As I grew up, I watched as my family crossed into lower middle class. for a long time, we were comfortable, we had everything we could ever want or need, and I never once had a worry about having enough money for my education. The rate my parents were going, I was expecting a car on my sixteenth birthday, and I knew exactly how I wanted it to be customized. My father would always talk about finishing up his payments toward our first house, and then going on and buying four more, enough for me and my siblings. We weren’t rich by any means, but we certainly weren’t poor. It was a good time, and I think that I’m always going to remember it as the golden era.

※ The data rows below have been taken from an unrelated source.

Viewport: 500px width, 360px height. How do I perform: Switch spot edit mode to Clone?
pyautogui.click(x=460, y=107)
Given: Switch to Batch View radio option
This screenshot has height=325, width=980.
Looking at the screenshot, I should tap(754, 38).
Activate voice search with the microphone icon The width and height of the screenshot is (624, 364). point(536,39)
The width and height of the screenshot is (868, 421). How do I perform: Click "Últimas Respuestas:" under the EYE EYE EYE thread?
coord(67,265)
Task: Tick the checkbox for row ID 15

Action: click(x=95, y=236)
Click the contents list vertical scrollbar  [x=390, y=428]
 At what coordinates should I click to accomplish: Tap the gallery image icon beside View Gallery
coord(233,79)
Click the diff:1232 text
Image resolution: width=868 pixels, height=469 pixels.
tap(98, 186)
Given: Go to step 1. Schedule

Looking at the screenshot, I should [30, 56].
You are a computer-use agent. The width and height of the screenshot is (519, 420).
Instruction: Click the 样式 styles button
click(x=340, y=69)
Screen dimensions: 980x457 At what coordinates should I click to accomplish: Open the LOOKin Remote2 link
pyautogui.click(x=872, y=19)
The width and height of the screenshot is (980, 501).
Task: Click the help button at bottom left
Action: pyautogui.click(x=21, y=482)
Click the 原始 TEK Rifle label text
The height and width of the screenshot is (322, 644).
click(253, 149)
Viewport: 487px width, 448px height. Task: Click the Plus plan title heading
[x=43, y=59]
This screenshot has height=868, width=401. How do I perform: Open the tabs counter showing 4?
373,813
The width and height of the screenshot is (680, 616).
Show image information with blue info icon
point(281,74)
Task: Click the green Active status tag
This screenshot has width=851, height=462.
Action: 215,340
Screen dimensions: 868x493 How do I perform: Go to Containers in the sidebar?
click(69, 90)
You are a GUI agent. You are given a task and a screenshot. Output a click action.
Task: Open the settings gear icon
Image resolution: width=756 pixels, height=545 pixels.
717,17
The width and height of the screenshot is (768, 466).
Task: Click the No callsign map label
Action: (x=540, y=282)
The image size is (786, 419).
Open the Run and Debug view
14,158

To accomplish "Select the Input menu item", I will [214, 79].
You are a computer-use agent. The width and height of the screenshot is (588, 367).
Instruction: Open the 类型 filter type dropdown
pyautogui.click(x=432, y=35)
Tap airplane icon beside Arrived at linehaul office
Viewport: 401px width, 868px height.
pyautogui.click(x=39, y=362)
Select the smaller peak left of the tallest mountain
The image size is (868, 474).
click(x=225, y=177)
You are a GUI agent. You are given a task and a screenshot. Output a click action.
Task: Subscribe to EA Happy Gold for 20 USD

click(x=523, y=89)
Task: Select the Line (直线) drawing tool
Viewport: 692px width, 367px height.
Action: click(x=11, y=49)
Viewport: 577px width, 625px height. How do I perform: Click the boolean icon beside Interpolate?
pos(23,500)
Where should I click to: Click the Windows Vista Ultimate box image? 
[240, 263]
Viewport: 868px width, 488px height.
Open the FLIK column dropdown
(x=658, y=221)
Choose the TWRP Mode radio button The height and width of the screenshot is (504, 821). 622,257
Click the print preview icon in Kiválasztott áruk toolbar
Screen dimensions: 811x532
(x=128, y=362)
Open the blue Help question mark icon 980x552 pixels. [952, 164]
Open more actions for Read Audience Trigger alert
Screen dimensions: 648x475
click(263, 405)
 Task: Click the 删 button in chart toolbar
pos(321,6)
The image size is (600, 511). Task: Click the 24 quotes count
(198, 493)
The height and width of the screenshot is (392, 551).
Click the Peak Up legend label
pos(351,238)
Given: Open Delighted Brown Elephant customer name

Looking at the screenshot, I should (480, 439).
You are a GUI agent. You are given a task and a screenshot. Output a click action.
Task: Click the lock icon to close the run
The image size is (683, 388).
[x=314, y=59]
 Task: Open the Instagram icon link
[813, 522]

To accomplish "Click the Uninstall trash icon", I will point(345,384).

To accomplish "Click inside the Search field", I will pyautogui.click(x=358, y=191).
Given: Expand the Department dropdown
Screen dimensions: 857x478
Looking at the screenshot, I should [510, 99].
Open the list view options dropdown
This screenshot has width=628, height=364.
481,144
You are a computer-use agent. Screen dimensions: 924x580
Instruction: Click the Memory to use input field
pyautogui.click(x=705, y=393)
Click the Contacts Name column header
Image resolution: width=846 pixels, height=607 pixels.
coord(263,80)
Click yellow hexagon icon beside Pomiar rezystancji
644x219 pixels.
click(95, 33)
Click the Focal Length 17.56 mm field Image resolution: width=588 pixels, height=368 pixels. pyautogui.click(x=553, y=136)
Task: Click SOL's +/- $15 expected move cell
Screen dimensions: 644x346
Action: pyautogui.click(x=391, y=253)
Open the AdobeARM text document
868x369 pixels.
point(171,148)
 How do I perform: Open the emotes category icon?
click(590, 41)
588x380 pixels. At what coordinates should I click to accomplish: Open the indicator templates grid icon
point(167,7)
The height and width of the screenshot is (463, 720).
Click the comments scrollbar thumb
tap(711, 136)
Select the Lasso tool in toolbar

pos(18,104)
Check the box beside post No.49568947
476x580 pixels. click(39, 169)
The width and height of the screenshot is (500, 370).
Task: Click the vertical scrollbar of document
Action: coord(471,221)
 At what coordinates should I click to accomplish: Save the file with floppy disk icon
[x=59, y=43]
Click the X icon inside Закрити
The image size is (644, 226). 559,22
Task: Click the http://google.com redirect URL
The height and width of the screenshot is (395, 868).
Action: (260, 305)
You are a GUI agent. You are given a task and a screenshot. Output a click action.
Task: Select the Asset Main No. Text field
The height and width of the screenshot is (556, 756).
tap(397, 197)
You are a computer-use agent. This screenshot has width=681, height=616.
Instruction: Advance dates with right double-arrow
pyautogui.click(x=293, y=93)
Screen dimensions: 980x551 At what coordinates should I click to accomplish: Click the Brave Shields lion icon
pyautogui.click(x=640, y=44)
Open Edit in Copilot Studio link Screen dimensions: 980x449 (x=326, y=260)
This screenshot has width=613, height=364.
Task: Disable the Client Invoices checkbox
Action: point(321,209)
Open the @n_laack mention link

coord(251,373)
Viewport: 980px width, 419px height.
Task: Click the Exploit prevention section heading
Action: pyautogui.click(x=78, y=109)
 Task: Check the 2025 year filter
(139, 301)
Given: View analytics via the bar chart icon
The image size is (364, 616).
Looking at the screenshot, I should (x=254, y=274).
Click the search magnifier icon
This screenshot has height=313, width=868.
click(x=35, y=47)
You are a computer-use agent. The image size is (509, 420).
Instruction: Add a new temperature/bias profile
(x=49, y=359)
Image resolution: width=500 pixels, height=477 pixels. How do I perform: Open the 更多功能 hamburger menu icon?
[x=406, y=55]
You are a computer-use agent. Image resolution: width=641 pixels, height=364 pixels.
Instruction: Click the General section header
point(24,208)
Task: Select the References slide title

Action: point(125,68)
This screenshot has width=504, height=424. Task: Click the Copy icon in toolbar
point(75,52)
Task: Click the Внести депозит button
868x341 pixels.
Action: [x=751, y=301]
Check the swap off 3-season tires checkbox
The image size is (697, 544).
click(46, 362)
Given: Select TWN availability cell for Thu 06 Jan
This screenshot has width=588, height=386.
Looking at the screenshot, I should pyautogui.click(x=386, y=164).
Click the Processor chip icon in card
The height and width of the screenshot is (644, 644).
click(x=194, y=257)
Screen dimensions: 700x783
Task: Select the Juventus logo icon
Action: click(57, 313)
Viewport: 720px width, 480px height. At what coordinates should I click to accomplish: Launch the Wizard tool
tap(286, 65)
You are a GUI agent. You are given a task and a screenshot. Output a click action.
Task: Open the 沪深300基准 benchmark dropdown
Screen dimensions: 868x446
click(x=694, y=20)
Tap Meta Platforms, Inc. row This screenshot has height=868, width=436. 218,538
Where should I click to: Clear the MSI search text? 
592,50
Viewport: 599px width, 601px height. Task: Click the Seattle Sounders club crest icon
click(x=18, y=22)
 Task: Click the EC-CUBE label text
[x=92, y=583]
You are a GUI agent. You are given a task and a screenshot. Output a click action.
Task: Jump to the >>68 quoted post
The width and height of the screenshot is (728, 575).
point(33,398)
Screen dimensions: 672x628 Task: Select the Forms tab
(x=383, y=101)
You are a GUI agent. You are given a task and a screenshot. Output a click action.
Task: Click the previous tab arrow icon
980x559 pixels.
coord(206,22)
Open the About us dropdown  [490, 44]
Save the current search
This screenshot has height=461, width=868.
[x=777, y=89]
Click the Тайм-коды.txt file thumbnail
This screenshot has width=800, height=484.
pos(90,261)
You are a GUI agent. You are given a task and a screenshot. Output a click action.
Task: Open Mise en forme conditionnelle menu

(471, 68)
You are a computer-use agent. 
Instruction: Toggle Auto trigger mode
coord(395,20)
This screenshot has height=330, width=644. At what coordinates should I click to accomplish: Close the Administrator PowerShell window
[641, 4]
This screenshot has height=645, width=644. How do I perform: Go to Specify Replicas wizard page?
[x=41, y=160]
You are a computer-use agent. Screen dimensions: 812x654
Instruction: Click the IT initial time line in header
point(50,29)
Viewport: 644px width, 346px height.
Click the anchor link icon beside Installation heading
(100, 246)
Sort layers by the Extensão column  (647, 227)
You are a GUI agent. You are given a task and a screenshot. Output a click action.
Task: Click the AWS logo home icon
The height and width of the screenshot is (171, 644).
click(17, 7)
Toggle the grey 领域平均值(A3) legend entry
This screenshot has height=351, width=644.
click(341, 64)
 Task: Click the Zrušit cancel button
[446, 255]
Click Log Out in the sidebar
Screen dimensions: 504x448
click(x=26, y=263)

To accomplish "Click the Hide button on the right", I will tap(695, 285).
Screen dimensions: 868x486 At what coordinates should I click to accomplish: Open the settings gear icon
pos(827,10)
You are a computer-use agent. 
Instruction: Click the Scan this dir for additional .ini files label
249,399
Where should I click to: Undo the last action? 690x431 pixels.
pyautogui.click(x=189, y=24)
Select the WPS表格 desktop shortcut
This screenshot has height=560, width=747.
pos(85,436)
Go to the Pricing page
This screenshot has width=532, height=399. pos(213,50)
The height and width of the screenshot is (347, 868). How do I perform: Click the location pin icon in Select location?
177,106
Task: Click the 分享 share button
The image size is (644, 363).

This was the time where I was educated on racism, but I was naïve and I definitely believed that I wasn’t affected by it during this time. I had a whole bunch of friends, I was in the Gifted and Talented program, and I felt like I was free from the fates of the girls who died from the Birmingham bombs, and I felt that Rosa Parks had helped get rid of all the racism. I was in a bubble of innocence, and I know that my parents could have easily popped that bubble. I thank them for giving me that precious time to be a child, in spite of me being in such a hurry to grow up.
I can remember the first time I realized I was not valued as a black woman. It was in high school. I went to a different high school, a charter school, at the insistence of my mother that it would get me to college. I was one of then three black girls in my class. Most of the students were Hispanic or Latino, and there were a few Asian students, I believe one was from Taiwan, and I can’t remember where the other girl came from. But I remember upon arriving at my high school that I was out of place. Most of these students went to middle school together, and they already had their friend groups. So I expected to be able to fit into one group, that maybe one of them would accept me. But that was far from the case. I was the weird black girl who should have acted ghetto but acted like una gringa instead. I was dubbed the outcast, and I remember those lunches I spent eating by myself. It seemed that everyone wanted to be friends with the exotic Asian girls and the basketball- playing black guys, but us black girls were not welcome. We took up too much of their space simply by being there, and they made that known.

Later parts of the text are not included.